Black Beech and Honeydew
The reason? It was what publishers call a ‘oncer’. Needing copious illustrations, it would have been extremely costly to produce. By the nature of its subject matter the readership would have been limited to people who were of, or attracted to, the theatre. And there was no likelihood of a follow-up. But it was indeed a nice book. I recall one strange anecdote Mr Wilkie tells of a novice in his company. During a train journey, there came a sudden drop in the racket of their railroad progress in which this young actor’s voice rang out.
‘Ah, you may think I’m common,’ he cried triumphantly, ‘but you should just meet my people!’
I still lament the non-appearance of Allan Wilkie’s autobiography. Many publishers seem to act in accordance with a yearly balanced programme or something closely resembling it: so many books by popular writers whose work is widely known and bound to appeal, so many with a limited appeal but of such literary, artistic, social or scientific interest that they will bring prestige to the firm that introduces them. Sometimes – very rarely – there comes their way a hitherto unknown author who has the mark of genius and for whom they are prepared to go overboard.
There is an anecdote told about my own publisher, Sir William Collins. He was an extremely tall, elegant man with something Puckish in his looks and great charm of manner. He had attended an International Congress of importance and when the luncheon break came and all the delegates were streaming down a corridor he was seen, head and shoulders above the rest, brandishing a bulky manuscript over his head and shouting, ‘I’ve got the book of the century! I’ve got the book of the century!’
The book was Doctor Zhivago.
Many ringers-up or writers-in make their requests before they have set pen to paper or finger to keys. Often their friends have told them they ought to write a book and they intimate that they ‘haven’t got the patience’ to do so unless they can be assured of seeing it in print. Many more suggest that I read their book and give them an opinion. Some send a piece without notice. One correspondent simply wrote on the back of a postal order for two shillings that he was prepared to collaborate and I was to insert the word ‘Yes’ in a morning newspaper of such and such a date. I lost the postal order and I suppose to this day he thinks I pinched it.
I wish very heartily that I could say some manuscript of outstanding merit has come my way over the last half-century but no such luck. If it had I would have offered to send it with a letter of introduction to my agents. As it is I can only suggest to all enquirers that they have mercy on me and provide themselves with a copy of the current Writers’ and Artists’ Yearbook. It gives a list of reputable agents, well-established publishers (with additional notes on how they like to be approached) and offers sensible advice about finding out which magazines or papers publish the kind of short story or article you believe you can write.
It is foolish to send a piece on home-dressmaking to the Poulterers’ Journal.
Many years ago now, when I was beginning to get good notices and increasing standing as a writer of detective fiction, my agents and my American publishers asked me if I had ever thought of ‘going straight’. They were kind enough to say they would be interested in such a departure and pointed out that many of the reviewers emphasized the characterization and style of the books rather than their sheer ‘teckery and plot – contrivances which, I must confess, I never have been able to regard as anything but an exacting chore. I have already suggested that in an age of much shapeless fiction the detective story presents a salutary exercise in the techniques of writing. It is shapely. It must have a beginning, a middle and an end. The middle must be a logical development of the beginning and the end must be implicit in both. Economy as well as expressiveness in words must be practised. One may not stray too far from the matter-in-hand. I sometimes catch myself envying the writers of fiction who can allow themselves long digressions into whatever side issue takes their fancy and don’t stop until they have nothing more to say.

━━━━━━━━

# [Aim of the task]
In the passage on publishers and aspiring writers, which book was Sir William Collins calling "the book of the century"?

# [Given data]
━━━━━━━━

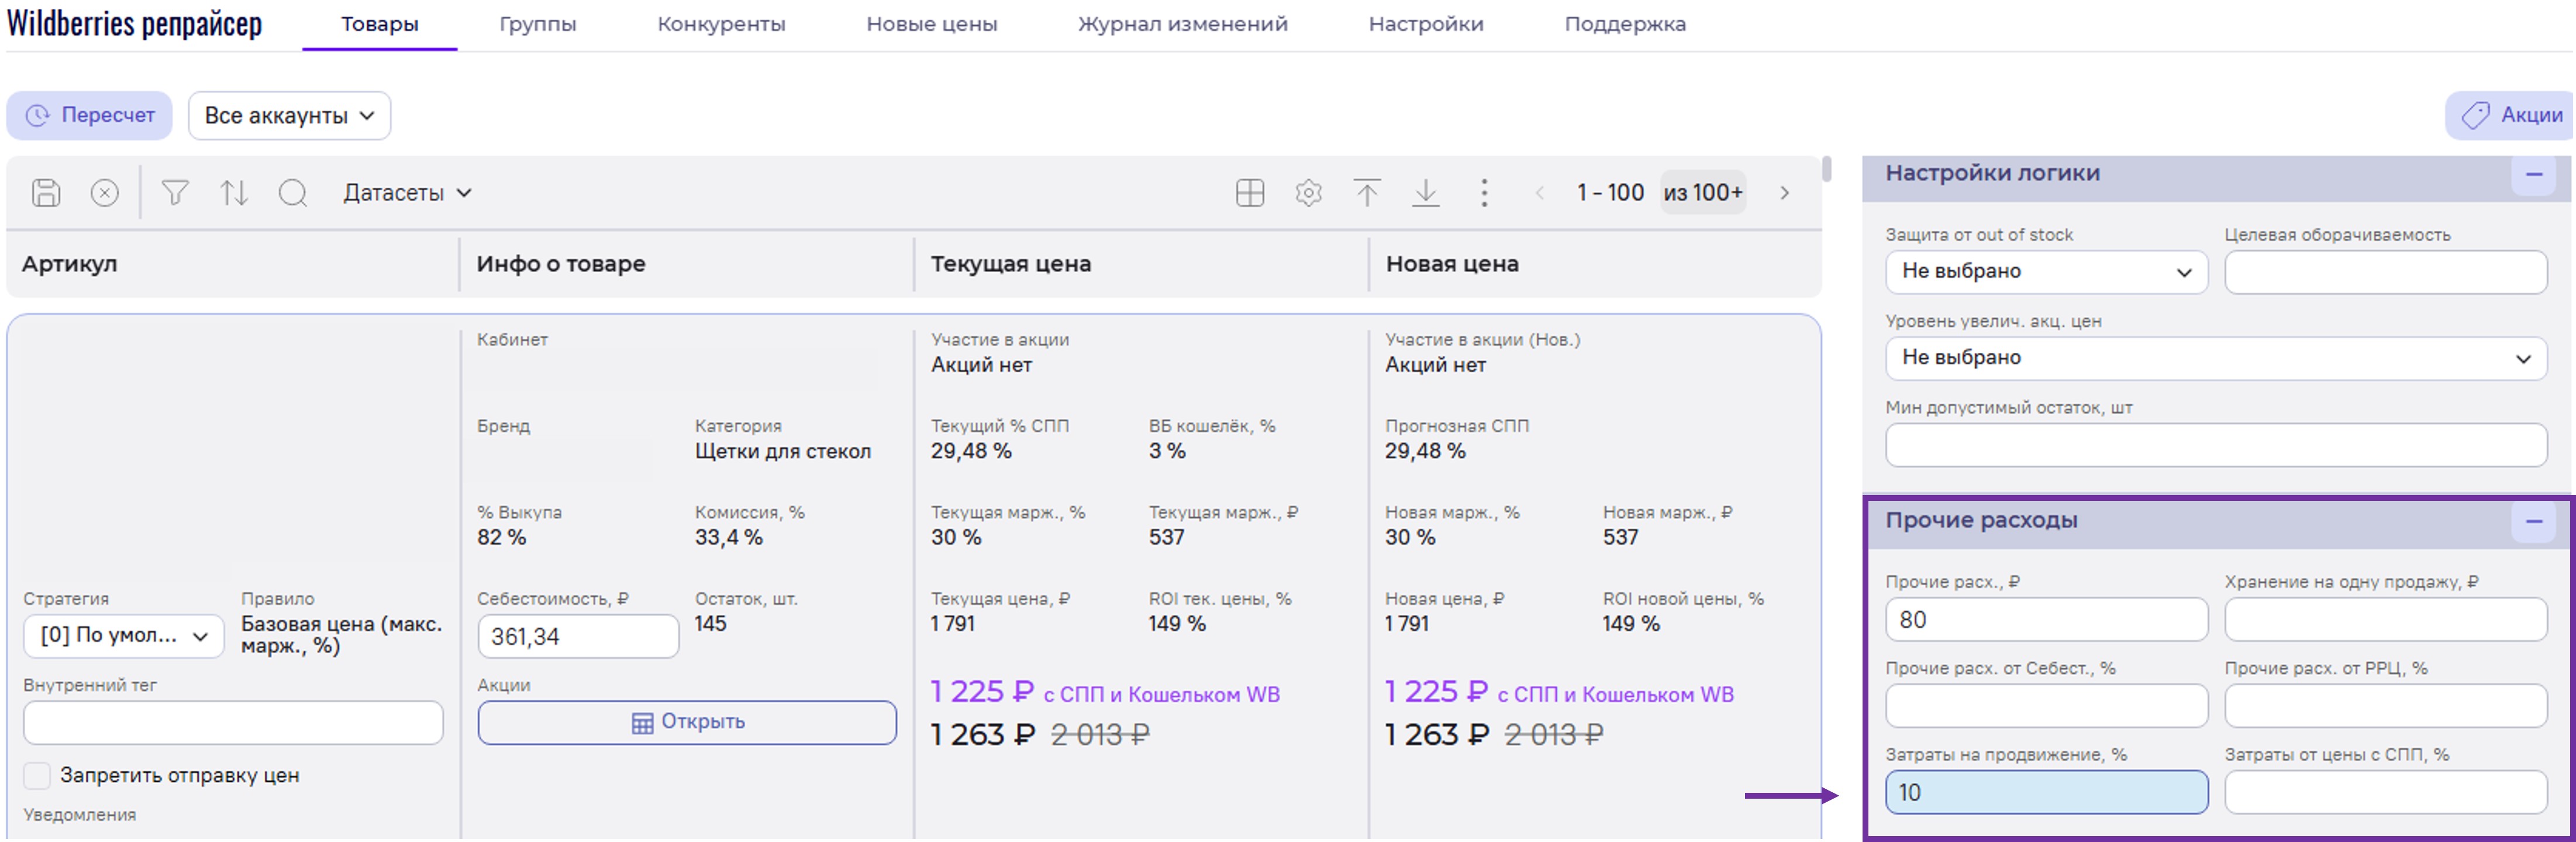2576x842 pixels.
Task: Open the filter funnel icon
Action: (x=175, y=192)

━━━━━━━━

# [Output for this task]
Doctor Zhivago